**Text excerpt:**
[Gluster-devel] odd connection issues under high write load (now read load)

Sat Jun 23 00:48:55 UTC 2007

Daniel,
 is it possible for you to get a gdb backtrace of the core dump?
thanks!
avati

2007/6/23, Daniel <daniel at datinggold.com>:
>
> same setup, rebuilt with 2.4 patch 181, installed on the 2 servers and 1
> client
>
> had much better performance but now we fail hard instead of soft, the
> mount flat out dies and debug throws ugly backtrace messages
> our writes operated great, no fails, no stale mounts, worked great, but
> the read stress test caused horrible horrible mount death that crashes
> the glusterfs client
>
>
> --this block is repeated--
> [Jun 22 19:23:50] [CRITICAL/client-protocol.c:218/call_bail()]
> client/protocol:bailing transport
> [Jun 22 19:23:50] [DEBUG/tcp.c:123/cont_hand()] tcp:forcing
> poll/read/write to break on blocked socket (if any)
> --about 400-500 times--
>
> [Jun 22 19:23:50] [CRITICAL/common-utils.c:215/gf_print_trace()]
> debug-backtrace:Got signal (11), printing backtrace
> [Jun 22 19:23:50] [CRITICAL/common-utils.c:217/gf_print_trace()]
> debug-backtrace:/usr/local/lib/libglusterfs.so.0(gf_print_trace+0x26)

**Supplied information:**
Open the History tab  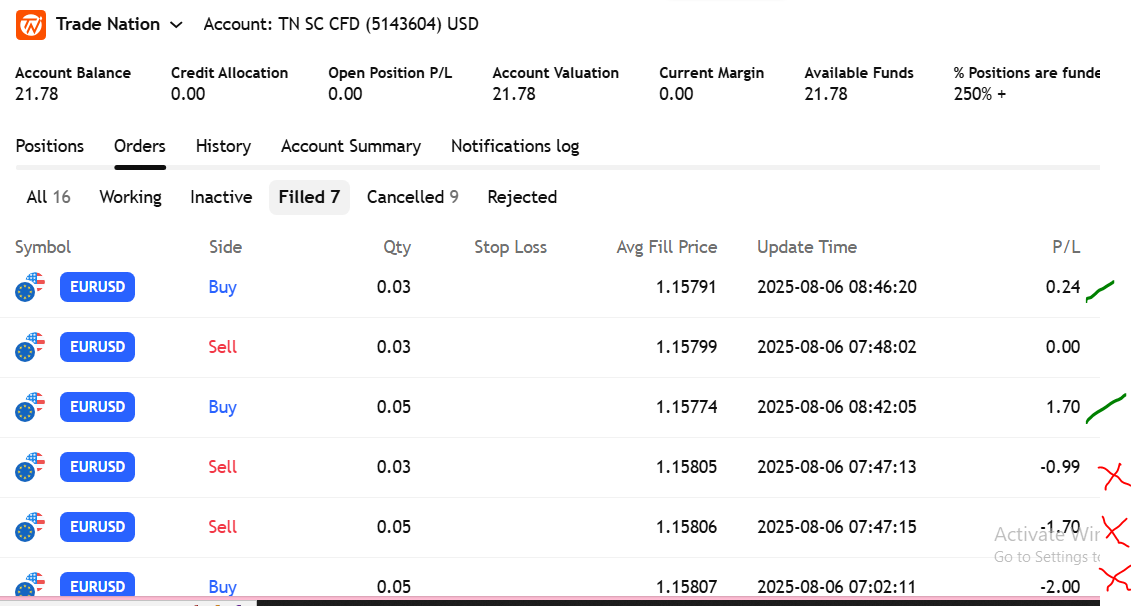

**Set of tasks:**
[a] In the Gluster thread on connection issues, which patch was the setup rebuilt with?
[b] Resume the Gluster thread on connection issues from the point where it stops.

**Responses:**
[a] 2.4 patch 181

[b]
> [0x6bce1a]
> [Jun 22 19:23:50] [CRITICAL/common-utils.c:217/gf_print_trace()]
> debug-backtrace:/lib/tls/libc.so.6 [0x2668c8]
> [Jun 22 19:23:50] [CRITICAL/common-utils.c:217/gf_print_trace()]
> debug-backtrace:/usr/local/lib/glusterfs/1.3.0-pre3/xlator/cluster/afr.so
> [0x69d4b3]
> [Jun 22 19:23:50] [CRITICAL/common-utils.c:217/gf_print_trace()]
>
> debug-backtrace:/usr/local/lib/glusterfs/1.3.0-pre3/xlator/performance/stat-
> prefetch.so
> [0x120999]
> [Jun 22 19:23:50] [CRITICAL/common-utils.c:217/gf_print_trace()]
> debug-backtrace:/usr/local/lib/libglusterfs.so.0 [0x6bb039]
> [Jun 22 19:23:50] [CRITICAL/common-utils.c:217/gf_print_trace()]
> debug-backtrace:/usr/local/lib/libglusterfs.so.0 [0x6bb039]
> [Jun 22 19:23:50] [CRITICAL/common-utils.c:217/gf_print_trace()]
>
> debug-backtrace:/usr/local/lib/glusterfs/1.3.0-pre3/xlator/protocol/client.so
> [0x118a1c]
> [Jun 22 19:23:50] [CRITICAL/common-utils.c:217/gf_print_trace()]
>
> debug-backtrace:/usr/local/lib/glusterfs/1.3.0-pre3/xlator/protocol/client.so
> [0x11adfb]
> [Jun 22 19:23:50] [CRITICAL/common-utils.c:217/gf_print_trace()]
> debug-backtrace:/usr/local/lib/libglusterfs.so.0(transport_notify+0x13)
> [0x6bdc5f]
> [Jun 22 19:23:50] [CRITICAL/common-utils.c:217/gf_print_trace()]
> debug-backtrace:/usr/local/lib/libglusterfs.so.0(sys_epoll_iteration+0xcf)
> [0x6be2cb]
> [Jun 22 19:23:50] [CRITICAL/common-utils.c:217/gf_print_trace()]
> debug-backtrace:/usr/local/lib/libglusterfs.so.0(poll_iteration+0x1b)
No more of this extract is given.